_Aim of the task_:
Reproduce the lines below exactly, from the one containing "Where should I" through the one containing "Task: Tap the battery icon next to 52%", both included. Leave out any pictures.

Start of Information

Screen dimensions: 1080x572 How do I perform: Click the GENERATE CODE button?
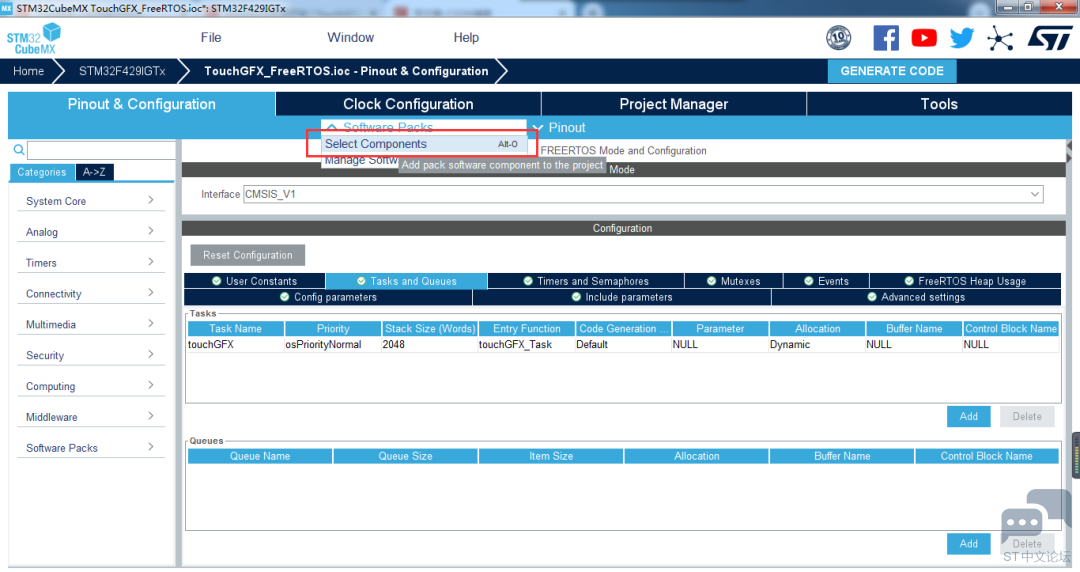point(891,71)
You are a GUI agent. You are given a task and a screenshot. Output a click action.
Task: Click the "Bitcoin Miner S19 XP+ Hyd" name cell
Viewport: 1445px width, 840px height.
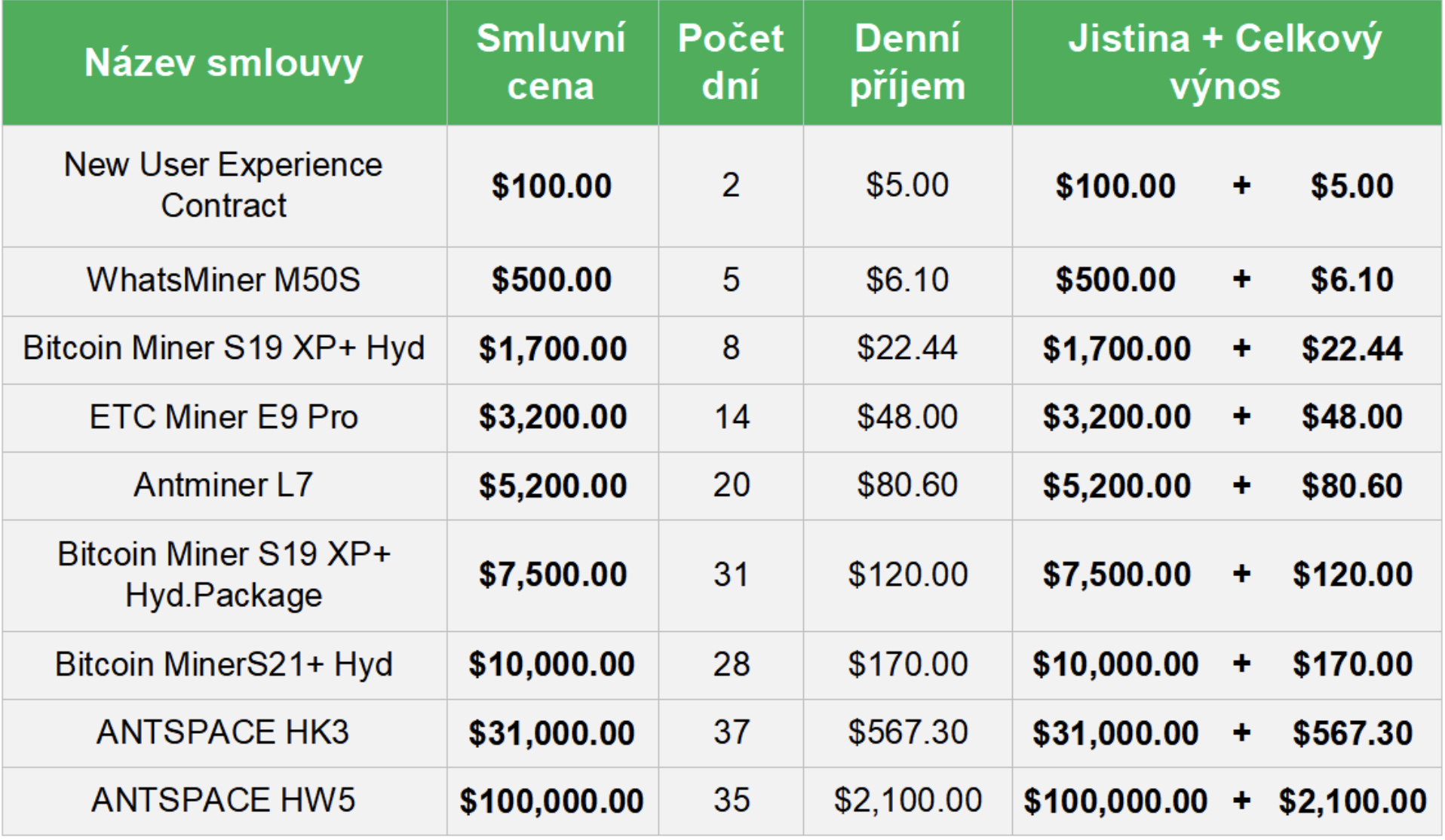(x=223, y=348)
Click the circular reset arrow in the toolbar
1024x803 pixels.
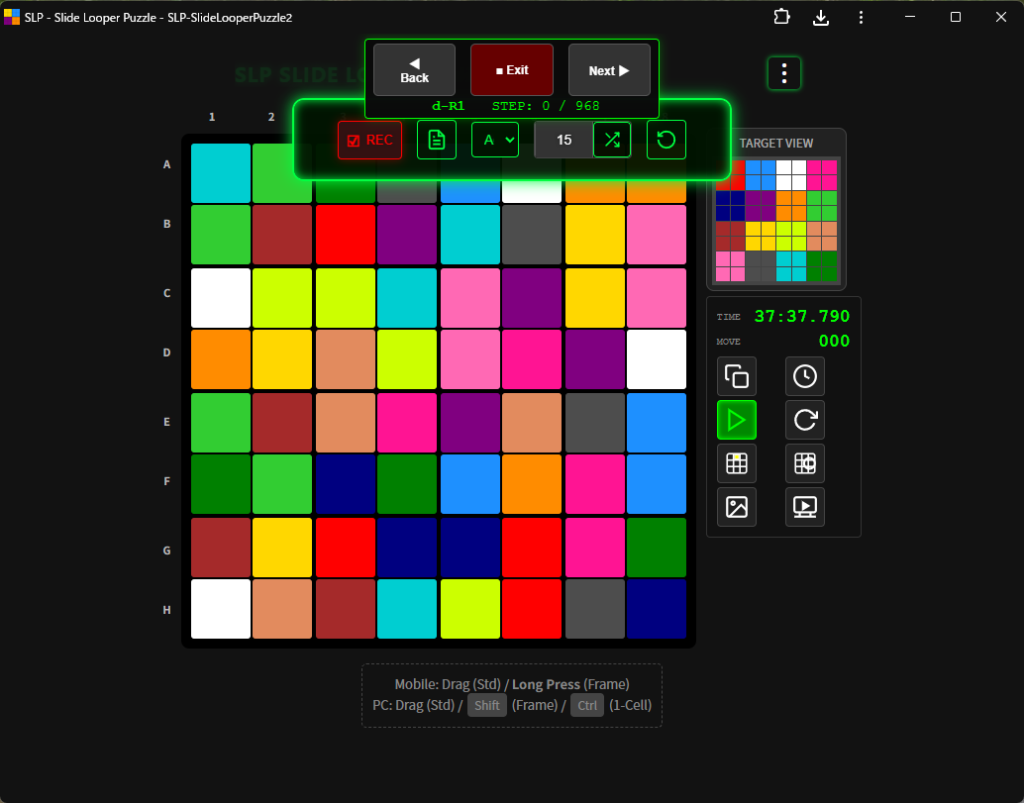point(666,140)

End of Information
Start of Information

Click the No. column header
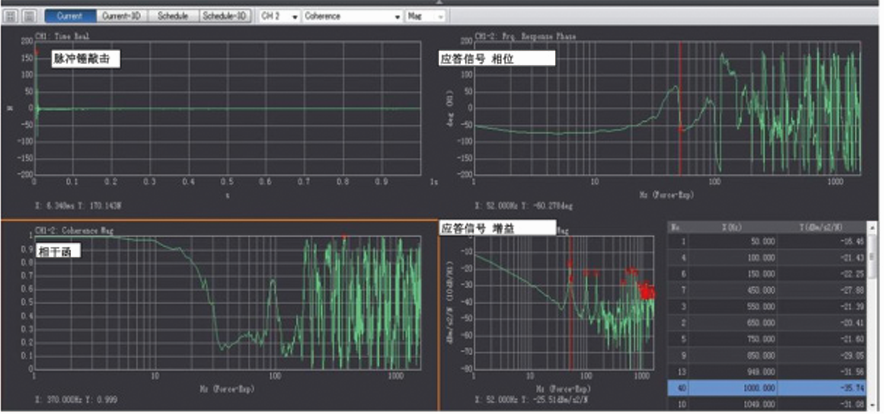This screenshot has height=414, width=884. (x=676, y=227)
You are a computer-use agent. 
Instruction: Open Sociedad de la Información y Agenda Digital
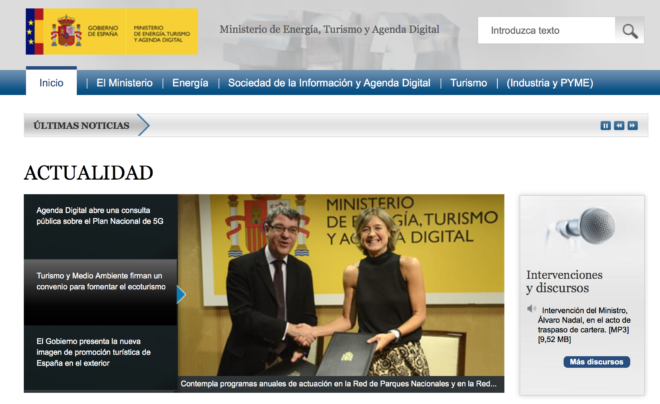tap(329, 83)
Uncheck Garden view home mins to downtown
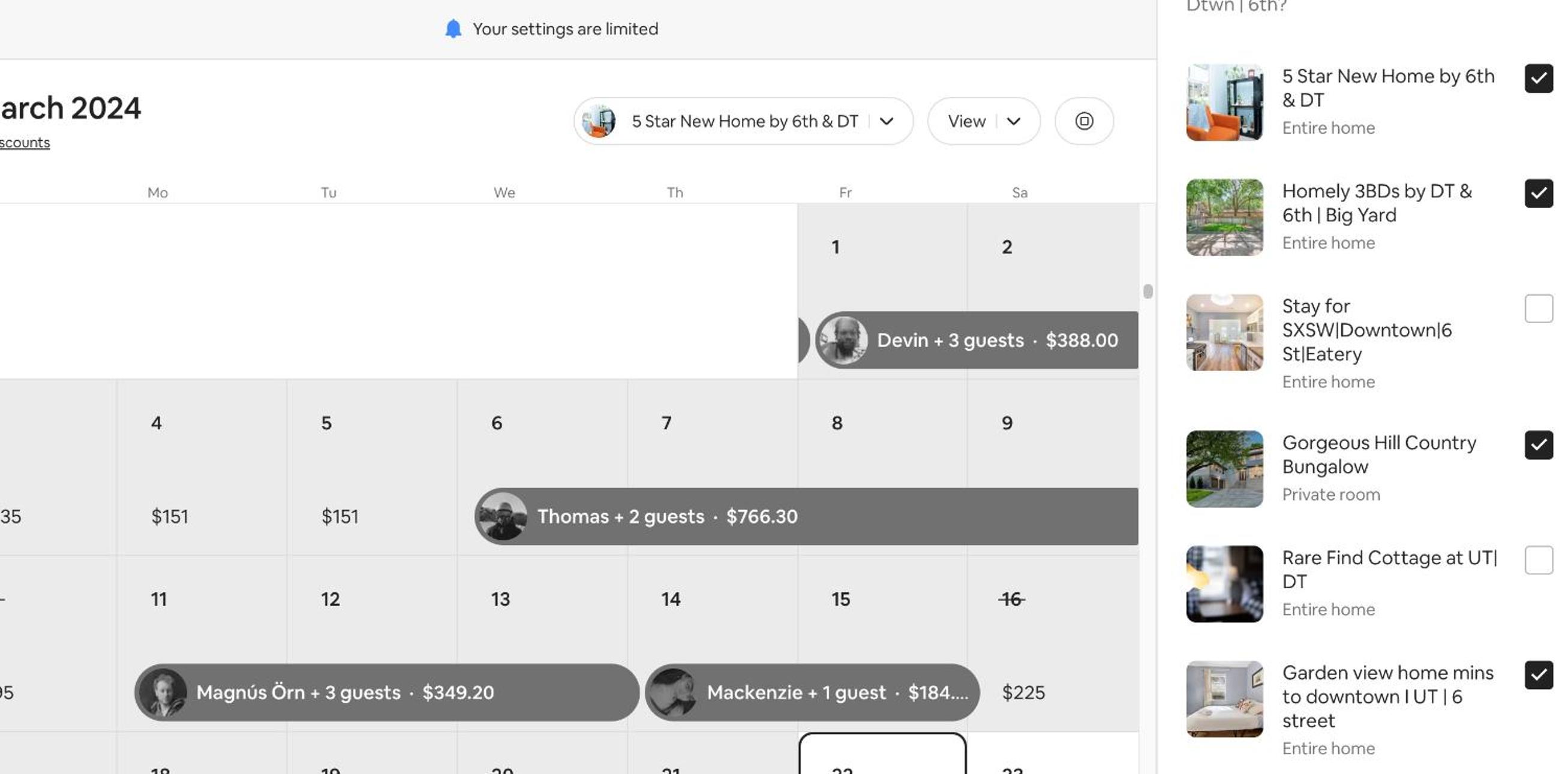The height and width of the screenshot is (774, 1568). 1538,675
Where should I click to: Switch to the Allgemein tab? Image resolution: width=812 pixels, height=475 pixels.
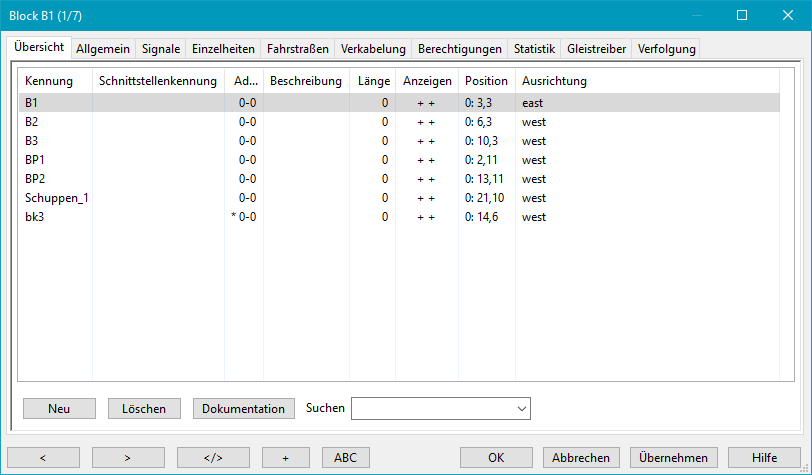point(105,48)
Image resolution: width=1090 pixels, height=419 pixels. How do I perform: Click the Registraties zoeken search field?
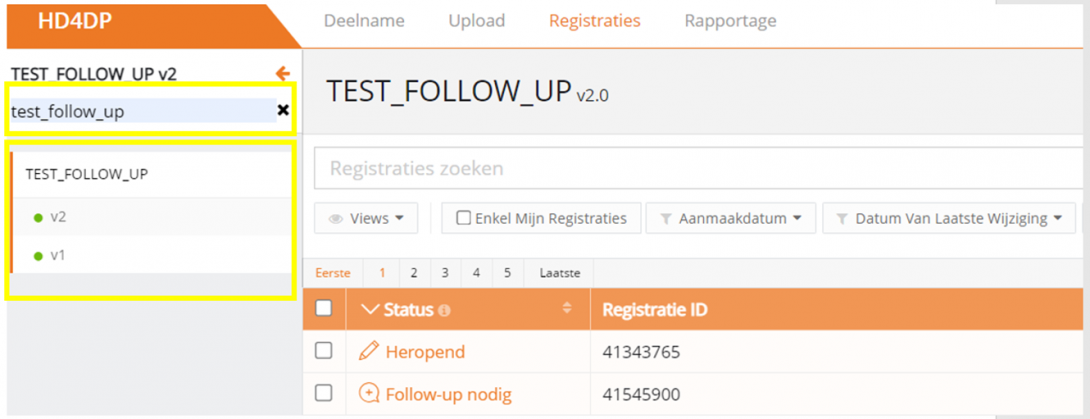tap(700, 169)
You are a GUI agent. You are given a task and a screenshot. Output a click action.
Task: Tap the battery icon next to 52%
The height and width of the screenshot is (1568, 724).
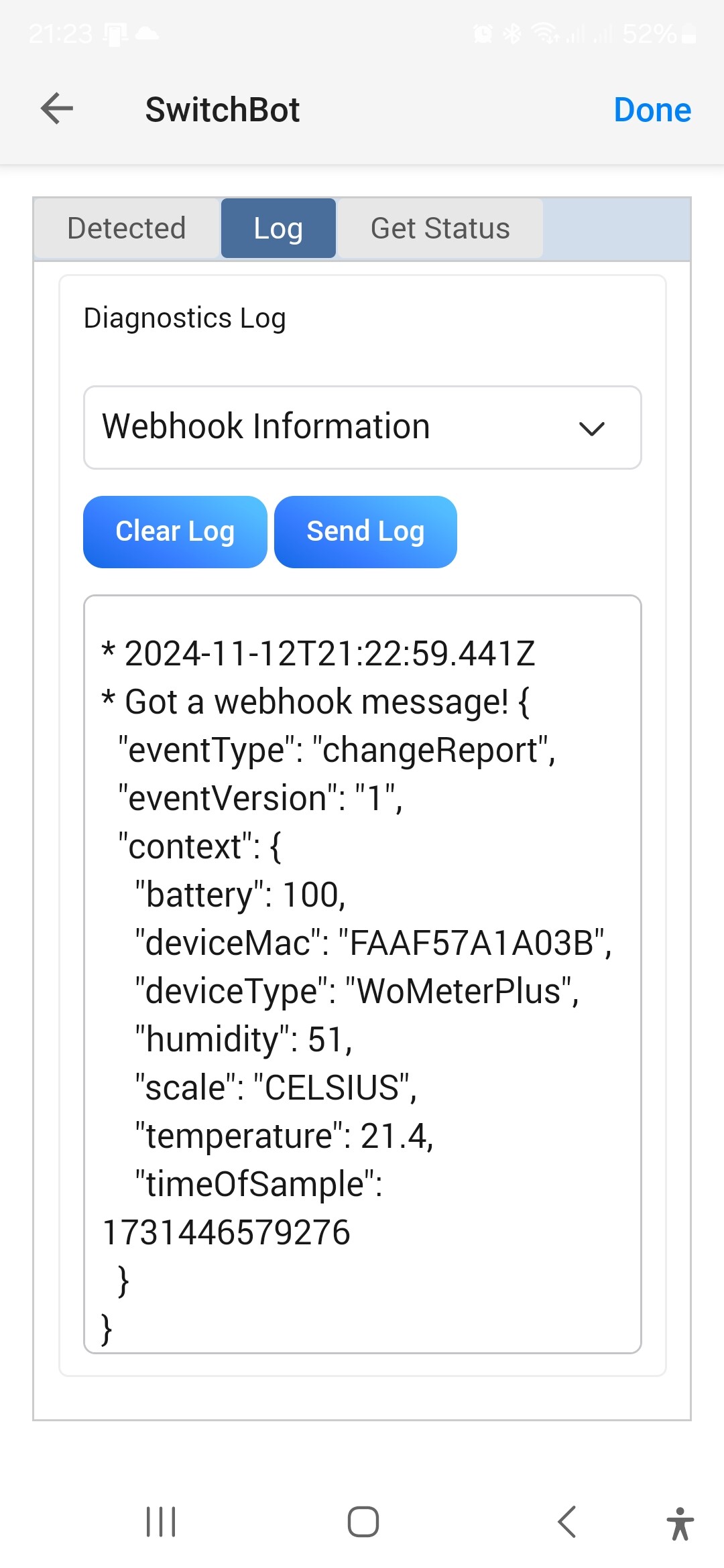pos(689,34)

End of Information

_Reply_:
Where should I click to: Switch to the Allgemein tab? Image resolution: width=812 pixels, height=475 pixels.
point(105,48)
Image resolution: width=1090 pixels, height=419 pixels. How do I perform: Click the Registraties zoeken search field?
tap(700, 169)
You are a GUI agent. You are given a task and a screenshot. Output a click action.
Task: Tap the battery icon next to 52%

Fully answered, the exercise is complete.